4.4.3. Developing a regex

  1. Think of the PATTERN you want to capture in general terms. “I want three letter words.”

  2. Write pattern = "\w{3}" and then try it on a few practice strings. The goal is to BREAK your pattern, find out where it fails, and notice new parts of the pattern you missed.

import re
pattern = "\w{3}"
re.findall(pattern,"hey there guy") # whoops, "the" isnt a 3 letter word
['hey', 'the', 'guy']

That produced “the” as a 3-letter string, but we wanted words.
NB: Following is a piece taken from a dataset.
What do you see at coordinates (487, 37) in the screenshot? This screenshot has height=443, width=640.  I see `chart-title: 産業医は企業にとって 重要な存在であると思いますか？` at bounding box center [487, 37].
pattern = "(\w{3}) " # I added a space after it. 
# the () is a way of saying "I'm interested in the stuff (a word, hopefully) in inside the parens" 
re.findall(pattern,"hey there guy") # whoops, "the" isnt a 3 letter word
['hey', 'ere']

Darn. It found the 2 times three letters were followed by a space. It missed the “guy” because that isn’t followed by a space. But there is a way to catch multiple kinds of word boundaries: “\b

pattern = "(\w{3})\b" # \b means the string has to be followed by a word boundary
re.findall(pattern,"hey there guy") 
[]

Except that still didn’t work, but this time for an annoying reason. \b means word boundary in regex, yes but before the string is used by regex, python processes the string, and \b in a python string means “backspace”. Annoying, but look:

print('\b')


The workaround was discussed at the bottom of the last page: Use “raw string notation”. This means the string is left “as is”. Look:

print(r'\b')
\b

Ok, back to our idea of using the word boundary to get “guy”, this time with a “raw string”.

pattern = r"(\w{3})\b" 
re.findall(pattern,"hey there guy") 
['hey', 'ere', 'guy']

Now, we need to get rid of “ere”. A word starts after a word boundary, right?

pattern = r"\b(\w{3})\b"  # make sur the word has a boundary before it
re.findall(pattern,"hey there guy")  # got it!
['hey', 'guy']